*What the task asks*: Transcribe the data below verbatim from the line with "Payment plans available (34, 280)" to the line with "fr (1092, 16)". Include both of those lines.

*Data provided*:

###

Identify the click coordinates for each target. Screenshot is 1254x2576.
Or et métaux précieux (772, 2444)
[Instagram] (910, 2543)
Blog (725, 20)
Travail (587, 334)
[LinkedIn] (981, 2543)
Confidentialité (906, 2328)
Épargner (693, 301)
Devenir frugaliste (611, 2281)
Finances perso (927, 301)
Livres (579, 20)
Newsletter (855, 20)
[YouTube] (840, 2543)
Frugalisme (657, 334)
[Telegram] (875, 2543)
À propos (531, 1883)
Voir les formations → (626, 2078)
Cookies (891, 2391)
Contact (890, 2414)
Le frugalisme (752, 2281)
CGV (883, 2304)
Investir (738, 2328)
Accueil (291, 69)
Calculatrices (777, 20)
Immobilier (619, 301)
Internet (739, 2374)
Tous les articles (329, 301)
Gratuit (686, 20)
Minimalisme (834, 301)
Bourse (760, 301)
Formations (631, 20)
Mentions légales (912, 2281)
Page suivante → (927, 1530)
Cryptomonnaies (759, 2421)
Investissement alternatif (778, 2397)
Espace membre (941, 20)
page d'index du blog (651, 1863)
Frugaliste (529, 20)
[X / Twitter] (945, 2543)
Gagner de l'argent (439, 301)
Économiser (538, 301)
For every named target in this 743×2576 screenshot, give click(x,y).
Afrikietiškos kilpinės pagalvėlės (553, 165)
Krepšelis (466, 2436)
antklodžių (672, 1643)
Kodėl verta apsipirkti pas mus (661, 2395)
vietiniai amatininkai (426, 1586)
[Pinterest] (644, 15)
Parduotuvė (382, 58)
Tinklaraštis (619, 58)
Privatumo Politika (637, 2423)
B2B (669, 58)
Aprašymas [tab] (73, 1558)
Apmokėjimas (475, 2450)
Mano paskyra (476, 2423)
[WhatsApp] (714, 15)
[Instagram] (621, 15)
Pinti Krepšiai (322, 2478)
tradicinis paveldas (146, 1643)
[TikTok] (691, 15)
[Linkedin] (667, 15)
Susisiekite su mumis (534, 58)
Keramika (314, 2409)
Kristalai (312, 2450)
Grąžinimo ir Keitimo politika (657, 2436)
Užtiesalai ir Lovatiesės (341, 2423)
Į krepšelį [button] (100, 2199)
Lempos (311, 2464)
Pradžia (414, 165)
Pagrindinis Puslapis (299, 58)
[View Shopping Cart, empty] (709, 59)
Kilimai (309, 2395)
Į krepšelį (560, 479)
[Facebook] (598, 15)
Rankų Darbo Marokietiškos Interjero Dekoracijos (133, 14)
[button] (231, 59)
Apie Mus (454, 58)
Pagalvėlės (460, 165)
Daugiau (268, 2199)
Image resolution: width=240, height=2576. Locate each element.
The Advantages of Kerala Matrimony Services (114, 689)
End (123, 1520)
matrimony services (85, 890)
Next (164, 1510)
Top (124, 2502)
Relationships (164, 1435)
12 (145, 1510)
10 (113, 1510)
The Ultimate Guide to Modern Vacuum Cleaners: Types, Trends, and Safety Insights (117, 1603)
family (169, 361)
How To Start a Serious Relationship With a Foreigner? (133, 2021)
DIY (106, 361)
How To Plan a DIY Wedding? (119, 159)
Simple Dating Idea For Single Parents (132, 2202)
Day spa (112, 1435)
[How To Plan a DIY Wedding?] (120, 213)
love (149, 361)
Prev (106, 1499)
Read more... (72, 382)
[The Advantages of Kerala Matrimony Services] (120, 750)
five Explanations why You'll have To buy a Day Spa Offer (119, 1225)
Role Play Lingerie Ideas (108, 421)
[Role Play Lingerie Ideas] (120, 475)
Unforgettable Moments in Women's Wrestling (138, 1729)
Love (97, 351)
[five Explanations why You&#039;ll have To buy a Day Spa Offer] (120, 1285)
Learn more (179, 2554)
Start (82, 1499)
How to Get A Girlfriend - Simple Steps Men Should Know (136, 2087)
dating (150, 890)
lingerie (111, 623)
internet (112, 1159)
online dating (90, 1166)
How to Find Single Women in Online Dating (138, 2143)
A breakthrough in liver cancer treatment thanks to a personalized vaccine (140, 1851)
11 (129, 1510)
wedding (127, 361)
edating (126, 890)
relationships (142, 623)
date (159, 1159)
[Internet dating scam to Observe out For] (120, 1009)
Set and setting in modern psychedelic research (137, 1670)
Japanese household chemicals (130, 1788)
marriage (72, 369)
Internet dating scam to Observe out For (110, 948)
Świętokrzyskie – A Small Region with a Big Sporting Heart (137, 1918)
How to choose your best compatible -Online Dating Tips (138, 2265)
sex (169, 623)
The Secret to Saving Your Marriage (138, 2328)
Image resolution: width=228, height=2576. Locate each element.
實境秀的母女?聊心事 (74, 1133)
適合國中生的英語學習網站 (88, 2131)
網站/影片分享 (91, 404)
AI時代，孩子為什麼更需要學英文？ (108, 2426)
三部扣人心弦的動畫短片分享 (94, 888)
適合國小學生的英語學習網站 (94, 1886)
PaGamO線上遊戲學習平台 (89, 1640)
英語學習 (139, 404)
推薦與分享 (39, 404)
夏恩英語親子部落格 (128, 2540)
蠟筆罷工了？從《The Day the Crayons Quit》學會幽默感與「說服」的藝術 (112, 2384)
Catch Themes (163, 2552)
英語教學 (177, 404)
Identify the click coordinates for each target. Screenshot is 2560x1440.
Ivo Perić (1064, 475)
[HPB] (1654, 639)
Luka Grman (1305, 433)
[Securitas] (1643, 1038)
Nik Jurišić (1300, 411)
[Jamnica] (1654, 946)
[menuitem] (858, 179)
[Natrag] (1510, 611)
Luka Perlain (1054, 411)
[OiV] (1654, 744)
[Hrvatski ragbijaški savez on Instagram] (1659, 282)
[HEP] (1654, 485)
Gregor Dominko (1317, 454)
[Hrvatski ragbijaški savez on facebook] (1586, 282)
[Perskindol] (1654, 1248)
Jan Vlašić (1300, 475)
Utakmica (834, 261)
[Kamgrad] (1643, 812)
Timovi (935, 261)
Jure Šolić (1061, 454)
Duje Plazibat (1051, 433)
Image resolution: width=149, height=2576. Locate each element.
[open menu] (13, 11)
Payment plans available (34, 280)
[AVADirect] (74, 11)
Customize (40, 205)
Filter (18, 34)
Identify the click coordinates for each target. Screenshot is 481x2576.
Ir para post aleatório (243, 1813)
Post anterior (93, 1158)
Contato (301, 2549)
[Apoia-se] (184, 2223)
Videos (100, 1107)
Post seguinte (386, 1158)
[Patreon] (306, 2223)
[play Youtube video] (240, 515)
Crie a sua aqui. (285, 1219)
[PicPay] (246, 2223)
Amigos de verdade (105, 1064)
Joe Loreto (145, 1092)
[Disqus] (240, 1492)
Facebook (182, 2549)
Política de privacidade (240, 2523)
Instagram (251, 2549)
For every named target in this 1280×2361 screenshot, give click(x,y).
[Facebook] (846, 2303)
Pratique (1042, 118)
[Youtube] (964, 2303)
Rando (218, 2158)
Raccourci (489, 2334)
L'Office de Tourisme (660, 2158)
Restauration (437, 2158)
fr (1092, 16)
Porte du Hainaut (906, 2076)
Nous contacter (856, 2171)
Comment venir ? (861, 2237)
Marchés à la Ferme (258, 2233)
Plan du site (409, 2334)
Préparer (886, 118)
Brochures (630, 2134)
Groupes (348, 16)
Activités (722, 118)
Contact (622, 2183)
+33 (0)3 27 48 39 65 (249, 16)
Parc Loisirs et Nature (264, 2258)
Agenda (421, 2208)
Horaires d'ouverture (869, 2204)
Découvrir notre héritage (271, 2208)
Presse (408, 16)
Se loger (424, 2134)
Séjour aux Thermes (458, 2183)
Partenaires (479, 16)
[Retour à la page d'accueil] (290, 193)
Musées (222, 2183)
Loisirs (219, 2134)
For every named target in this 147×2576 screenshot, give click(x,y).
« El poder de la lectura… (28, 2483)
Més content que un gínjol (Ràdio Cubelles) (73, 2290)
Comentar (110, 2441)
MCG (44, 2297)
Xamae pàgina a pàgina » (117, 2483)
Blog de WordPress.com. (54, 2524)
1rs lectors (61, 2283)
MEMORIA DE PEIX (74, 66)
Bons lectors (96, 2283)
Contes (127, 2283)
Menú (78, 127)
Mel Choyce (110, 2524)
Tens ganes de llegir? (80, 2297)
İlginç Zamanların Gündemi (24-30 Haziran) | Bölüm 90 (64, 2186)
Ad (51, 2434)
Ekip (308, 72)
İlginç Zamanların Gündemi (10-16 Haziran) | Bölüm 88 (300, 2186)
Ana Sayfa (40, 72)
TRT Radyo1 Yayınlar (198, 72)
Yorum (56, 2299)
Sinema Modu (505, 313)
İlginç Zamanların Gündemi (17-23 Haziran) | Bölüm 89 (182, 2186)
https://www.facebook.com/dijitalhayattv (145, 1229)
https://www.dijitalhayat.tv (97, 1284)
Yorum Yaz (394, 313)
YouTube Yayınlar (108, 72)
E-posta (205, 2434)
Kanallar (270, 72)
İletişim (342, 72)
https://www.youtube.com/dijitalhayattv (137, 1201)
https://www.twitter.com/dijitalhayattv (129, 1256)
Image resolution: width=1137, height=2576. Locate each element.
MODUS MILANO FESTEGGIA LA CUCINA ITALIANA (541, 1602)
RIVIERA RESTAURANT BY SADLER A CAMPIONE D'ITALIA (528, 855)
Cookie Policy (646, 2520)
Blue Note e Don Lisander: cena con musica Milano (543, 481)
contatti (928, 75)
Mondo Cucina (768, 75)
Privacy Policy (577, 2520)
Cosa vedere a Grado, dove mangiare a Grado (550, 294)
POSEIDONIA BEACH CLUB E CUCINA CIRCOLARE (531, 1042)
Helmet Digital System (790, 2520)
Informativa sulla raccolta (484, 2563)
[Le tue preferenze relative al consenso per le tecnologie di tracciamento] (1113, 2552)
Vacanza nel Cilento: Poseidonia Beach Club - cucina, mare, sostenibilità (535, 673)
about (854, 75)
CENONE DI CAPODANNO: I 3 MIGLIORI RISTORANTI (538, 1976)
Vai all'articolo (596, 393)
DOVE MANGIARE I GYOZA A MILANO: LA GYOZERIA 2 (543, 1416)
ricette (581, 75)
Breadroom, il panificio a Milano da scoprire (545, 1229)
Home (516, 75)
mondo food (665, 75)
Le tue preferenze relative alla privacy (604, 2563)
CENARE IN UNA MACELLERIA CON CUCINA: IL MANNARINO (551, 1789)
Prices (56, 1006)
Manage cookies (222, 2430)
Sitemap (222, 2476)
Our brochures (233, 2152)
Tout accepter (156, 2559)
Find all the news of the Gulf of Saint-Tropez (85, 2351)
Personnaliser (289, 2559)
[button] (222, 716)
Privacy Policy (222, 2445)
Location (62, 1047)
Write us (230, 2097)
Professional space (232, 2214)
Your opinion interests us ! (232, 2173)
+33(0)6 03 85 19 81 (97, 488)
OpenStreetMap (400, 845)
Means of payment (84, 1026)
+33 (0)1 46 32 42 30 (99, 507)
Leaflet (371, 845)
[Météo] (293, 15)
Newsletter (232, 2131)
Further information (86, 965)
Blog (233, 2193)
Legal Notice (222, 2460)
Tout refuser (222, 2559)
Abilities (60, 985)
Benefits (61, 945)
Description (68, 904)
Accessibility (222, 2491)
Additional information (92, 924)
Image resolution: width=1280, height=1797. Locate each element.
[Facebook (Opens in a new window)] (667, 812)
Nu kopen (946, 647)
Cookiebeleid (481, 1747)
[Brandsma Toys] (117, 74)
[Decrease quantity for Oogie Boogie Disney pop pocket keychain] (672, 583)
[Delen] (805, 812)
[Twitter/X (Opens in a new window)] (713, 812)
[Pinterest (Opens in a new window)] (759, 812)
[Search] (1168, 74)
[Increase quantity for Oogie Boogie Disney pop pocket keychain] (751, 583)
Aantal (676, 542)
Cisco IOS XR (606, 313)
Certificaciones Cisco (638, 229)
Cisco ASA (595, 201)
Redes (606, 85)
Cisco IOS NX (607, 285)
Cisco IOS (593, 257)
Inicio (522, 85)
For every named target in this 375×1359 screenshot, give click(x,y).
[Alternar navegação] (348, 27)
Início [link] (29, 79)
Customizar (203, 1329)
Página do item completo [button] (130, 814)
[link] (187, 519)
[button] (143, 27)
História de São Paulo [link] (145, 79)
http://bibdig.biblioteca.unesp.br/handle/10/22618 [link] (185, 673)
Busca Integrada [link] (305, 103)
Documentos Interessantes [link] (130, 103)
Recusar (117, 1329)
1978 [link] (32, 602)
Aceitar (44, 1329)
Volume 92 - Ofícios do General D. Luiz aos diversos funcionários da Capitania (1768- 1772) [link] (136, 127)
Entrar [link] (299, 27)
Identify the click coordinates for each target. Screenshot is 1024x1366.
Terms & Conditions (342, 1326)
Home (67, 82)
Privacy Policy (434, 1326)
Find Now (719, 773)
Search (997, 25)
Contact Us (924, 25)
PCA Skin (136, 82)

###

*Result below*:
Payment plans available (34, 280)
[AVADirect] (74, 11)
Customize (40, 205)
Filter (18, 34)
Identify the click coordinates for each target. Screenshot is 481x2576.
Ir para post aleatório (243, 1813)
Post anterior (93, 1158)
Contato (301, 2549)
[Apoia-se] (184, 2223)
Videos (100, 1107)
Post seguinte (386, 1158)
[Patreon] (306, 2223)
[play Youtube video] (240, 515)
Crie a sua aqui. (285, 1219)
[PicPay] (246, 2223)
Amigos de verdade (105, 1064)
Joe Loreto (145, 1092)
[Disqus] (240, 1492)
Facebook (182, 2549)
Política de privacidade (240, 2523)
Instagram (251, 2549)
For every named target in this 1280×2361 screenshot, give click(x,y).
[Facebook] (846, 2303)
Pratique (1042, 118)
[Youtube] (964, 2303)
Rando (218, 2158)
Raccourci (489, 2334)
L'Office de Tourisme (660, 2158)
Restauration (437, 2158)
fr (1092, 16)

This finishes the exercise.